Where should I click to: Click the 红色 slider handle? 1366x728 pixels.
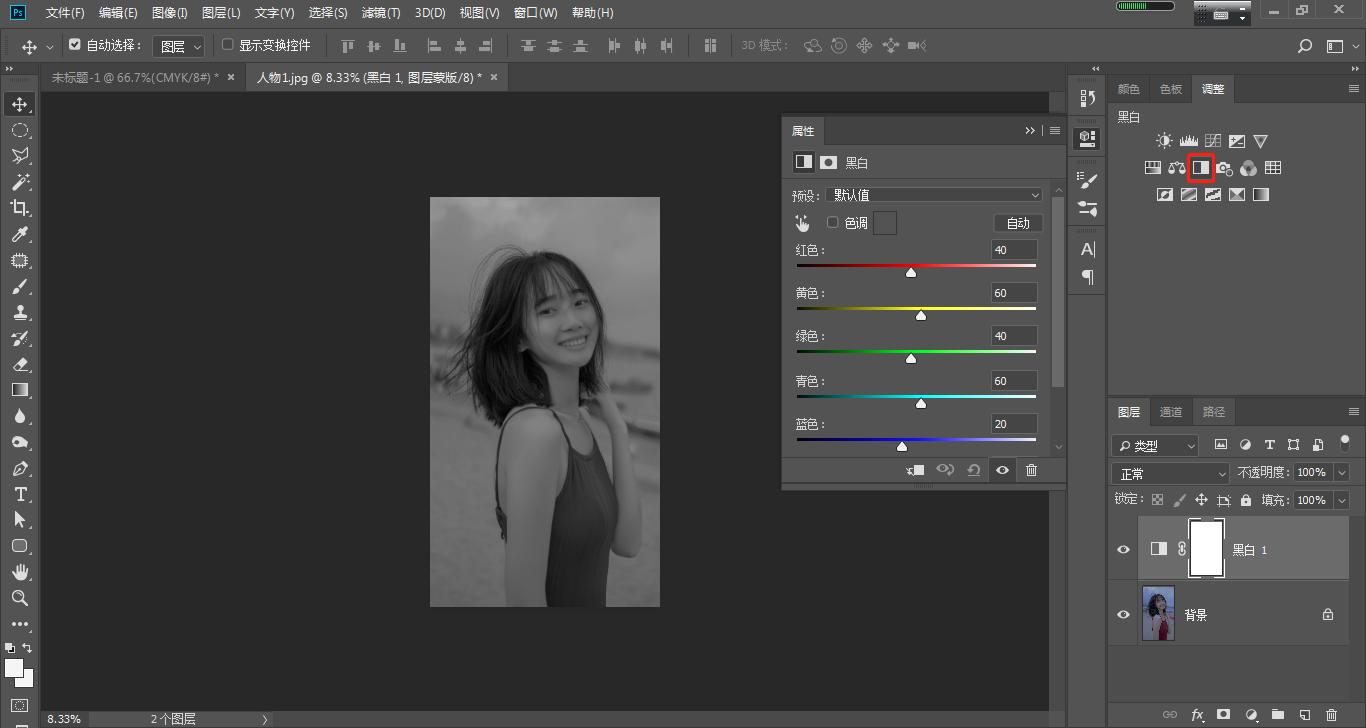point(911,272)
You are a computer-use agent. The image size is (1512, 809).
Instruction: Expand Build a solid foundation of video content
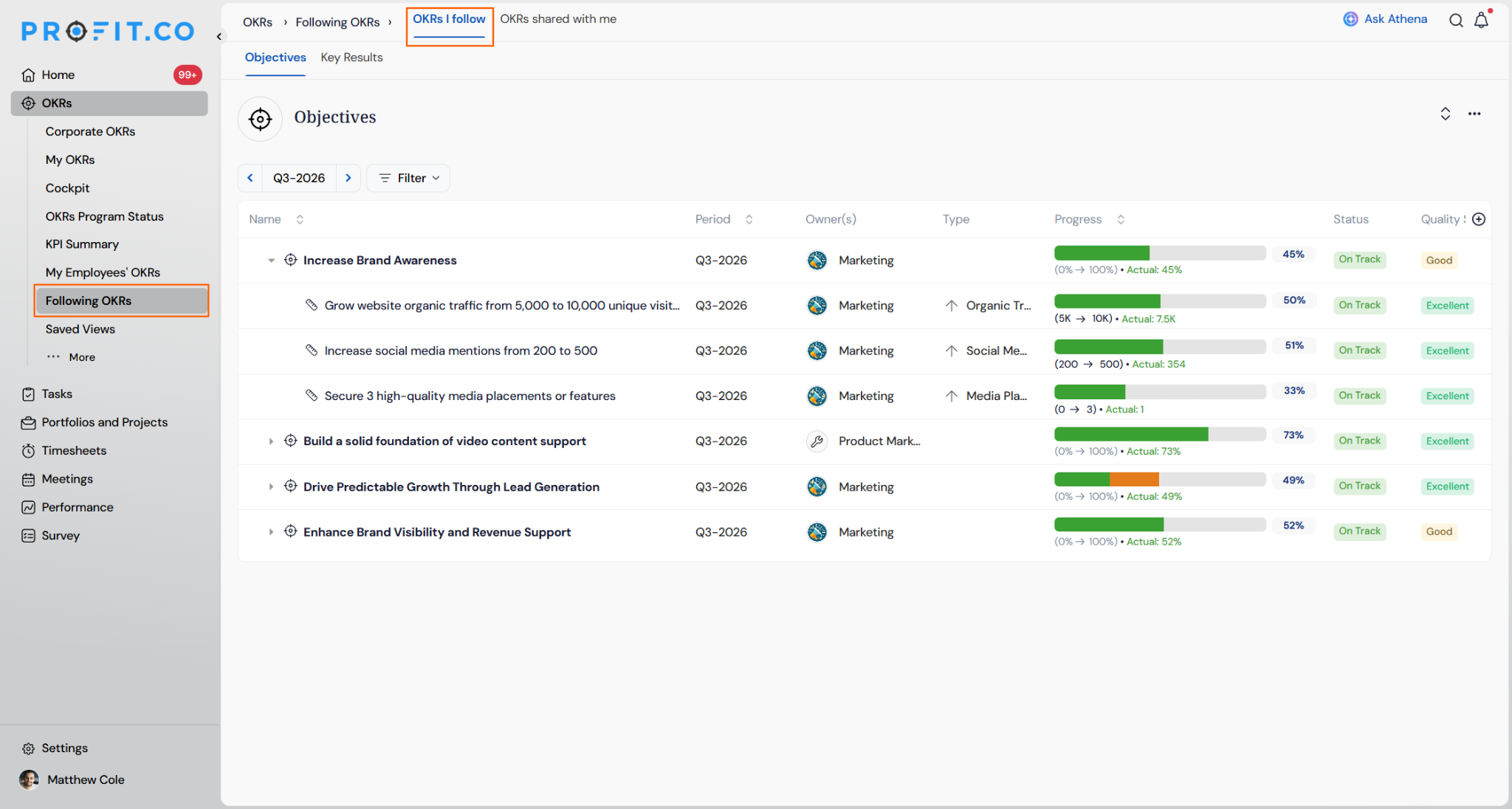click(x=271, y=441)
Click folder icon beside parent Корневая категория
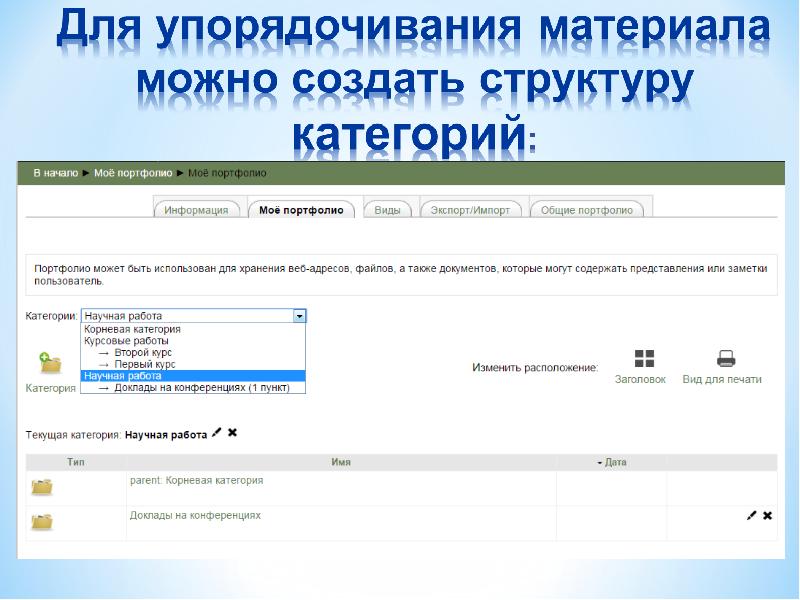Viewport: 800px width, 600px height. tap(42, 487)
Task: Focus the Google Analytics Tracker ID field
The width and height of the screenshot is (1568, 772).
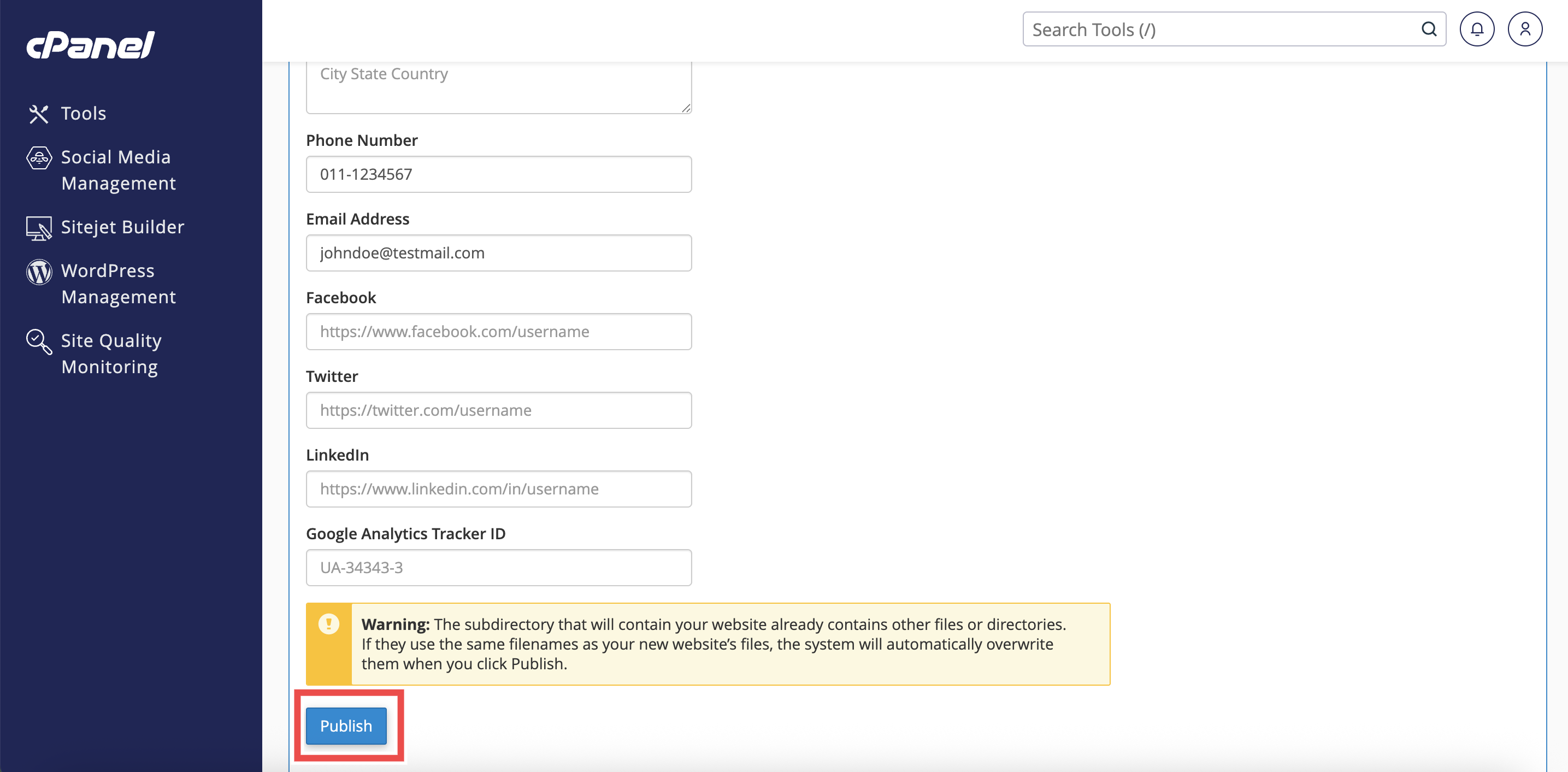Action: [x=498, y=568]
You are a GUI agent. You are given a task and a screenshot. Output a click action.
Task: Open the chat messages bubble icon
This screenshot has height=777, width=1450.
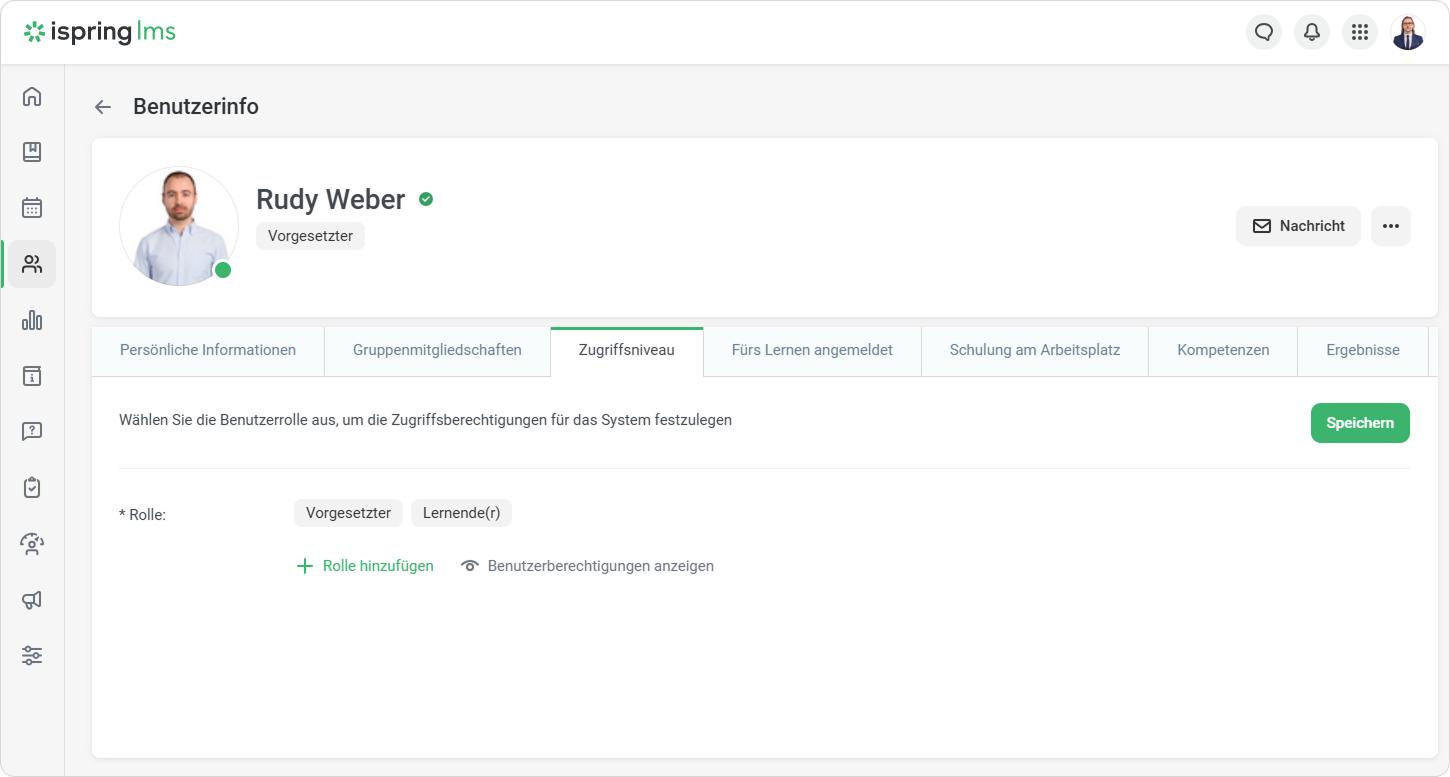(1263, 32)
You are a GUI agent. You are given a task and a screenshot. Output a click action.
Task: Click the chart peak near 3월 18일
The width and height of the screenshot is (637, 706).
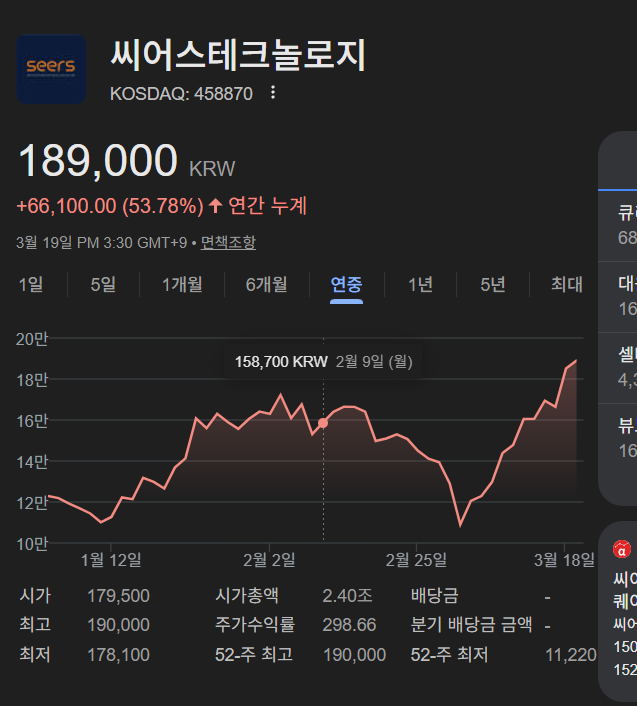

..............................

◆ **Goal of the exercise**
Drop the images; copy every entry above exactly.

◆ **Output**
Where should I click to: Click the 红色 slider handle? 1366x728 pixels.
point(911,272)
You are a computer-use agent. The image size is (1512, 809).
Instruction: Expand Build a solid foundation of video content
click(x=271, y=441)
Click folder icon beside parent Корневая категория
Viewport: 800px width, 600px height. tap(42, 487)
Task: Focus the Google Analytics Tracker ID field
The width and height of the screenshot is (1568, 772).
Action: [x=498, y=568]
You are a GUI agent. You are given a task and a screenshot. Output a click action.
Task: Open the chat messages bubble icon
This screenshot has height=777, width=1450.
(1263, 32)
You are a GUI agent. You are given a task and a screenshot. Output a click action.
Task: Click the chart peak near 3월 18일
The width and height of the screenshot is (637, 706).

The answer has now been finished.